The problem is that many of those apartments are restricted based upon income, age and demographics in those areas, locking out many who would like to enjoy a city lifestyle but fall outside those socio-economic parameters.

Given this dichotomy between luxury, urban senior living and a more affordable option, is the concept of middle market city living for seniors a fallacy?

It seems as though the middle class senior is being relegated to a semi-urban dream of mixed use properties in a town square or homogenous suburb with a downtown setting. These suburban lifestyle communities may have some of the features of urban living but still require the use of an automobile or need to have access to public transportation to get to the metro center.

Walkable, urban lifestyle centers in collar suburban communities maybe a more accurate vision for most than big-city retirement living.

8. Plugging In The Holes: Filling out the Continuum with Hospice & Home Health Care and Build vs. Buy

During 2013, senior living owners and operators will examine their product offerings and determine their strategy to maximize occupancy, revenue and business opportunities for the future.

The process will require operators to evaluate their strategy to attract new and replace existing residents through the use of home healthcare and hospice businesses.

The fragmented nature of home healthcare and hospice creates an opportunity for larger players to roll-up these companies and diversify their revenue sources by changing referrals to direct, incremental increased revenue opportunities.

Besides traditional senior housing owners and operators, business brokers and franchisors who focus on small home healthcare and hospice providers will be busy in 2013 attempting to build out their networks.

While a build strategy may work for small businesses and those with capital constraints, other may find greater advantages to buying existing operations with scale to bring a solution to market quicker. We’ve already seen the Emeritus’s acquisition of Nurse On Call, which is an example of providers looking to expand their services quickly through acquisition.

For some, the decision to build out these services or buy will require access to capital markets or the sale of assets to create capital for acquisitions. For others, such as Kindred’s acquisition of IntegraCare, use of cash flow from operations will provide the capital for acquisition that will provide an ability for it to leverage those services to build out its continuum of care.

9. National Occupancy Averages to Trend Towards (and Above) Low 90th Percentile

With demand increasing based upon demographics and lack of new supply, many industry professionals see occupancy levels trending higher to above 90% nationally and much higher in some areas with short supply. The challenge for operators will be determining a balance between occupancy levels and increases in prices otherwise known as price elasticity.

Compounding these trends, more operators will seek to diversify their revenue streams by luring more private pay customers to their communities. The increased competition for these lucrative customers will add some downward pressure to rising prices in some areas of the country .

10. State Regulations Increase Dramatically for Senior Housing & Care

The next year will see a significant growth of new and additional state legislation for senior care, housing and other services.

Why the growth of new legislation and regulation? Blame the local media outlets for sensationalizing the abuse of seniors and making elder abuse segments a regular part of local coverage.

Politicians and their staffers will gravitate towards responding to these segments on local news and begin formulating and introducing more local legislation to combat the perceived deficiencies in protecting their elderly constituents.

Senior housing owners and operators will face more regulation over background checks, resident safety, licensing and training of employees. As more services are delivered to homes in the community, more challenges will arise as a limited number of state employees to monitor and control senior care are available to regulate this expansion of services.

The irony of increased regulations? More costs and burdens on employers and employees and those costs are eventually passed on to seniors and those paying for their care whether it’s adult children or the government.

● **MATERIAL PROVIDED**:
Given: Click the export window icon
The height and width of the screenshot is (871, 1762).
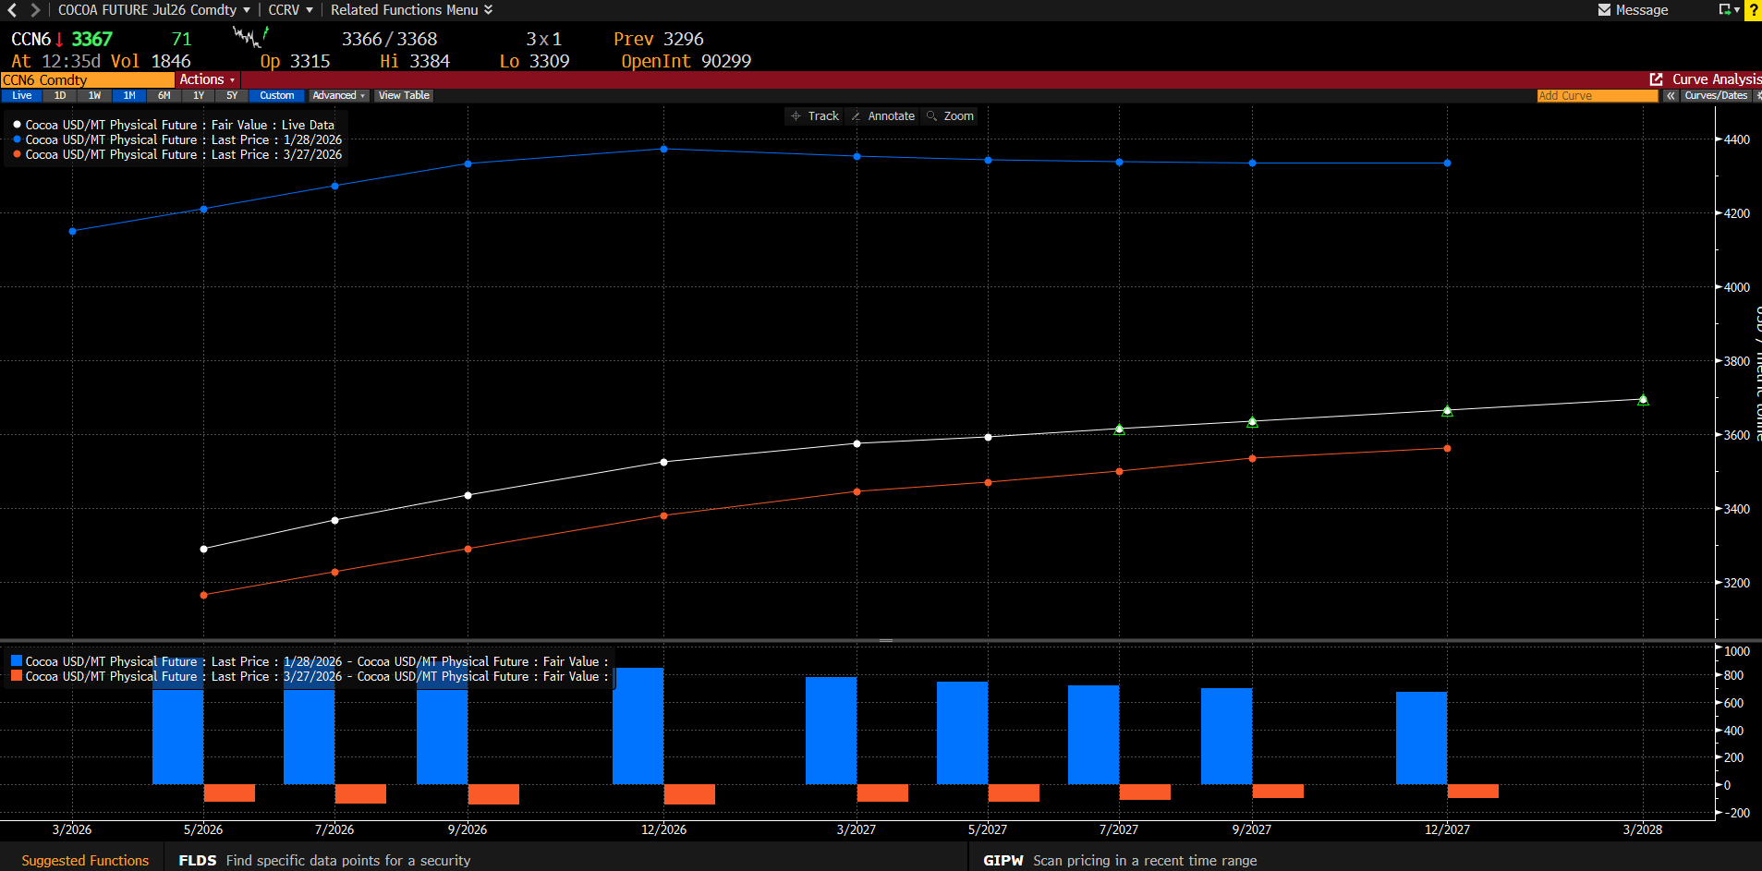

● **TASK**:
From the senior housing passage above, please list every numbered section heading with its number.

● **ANSWER TO THE PROBLEM**:
8. Plugging In The Holes: Filling out the Continuum with Hospice & Home Health Care and Build vs. Buy
9. National Occupancy Averages to Trend Towards (and Above) Low 90th Percentile
10. State Regulations Increase Dramatically for Senior Housing & Care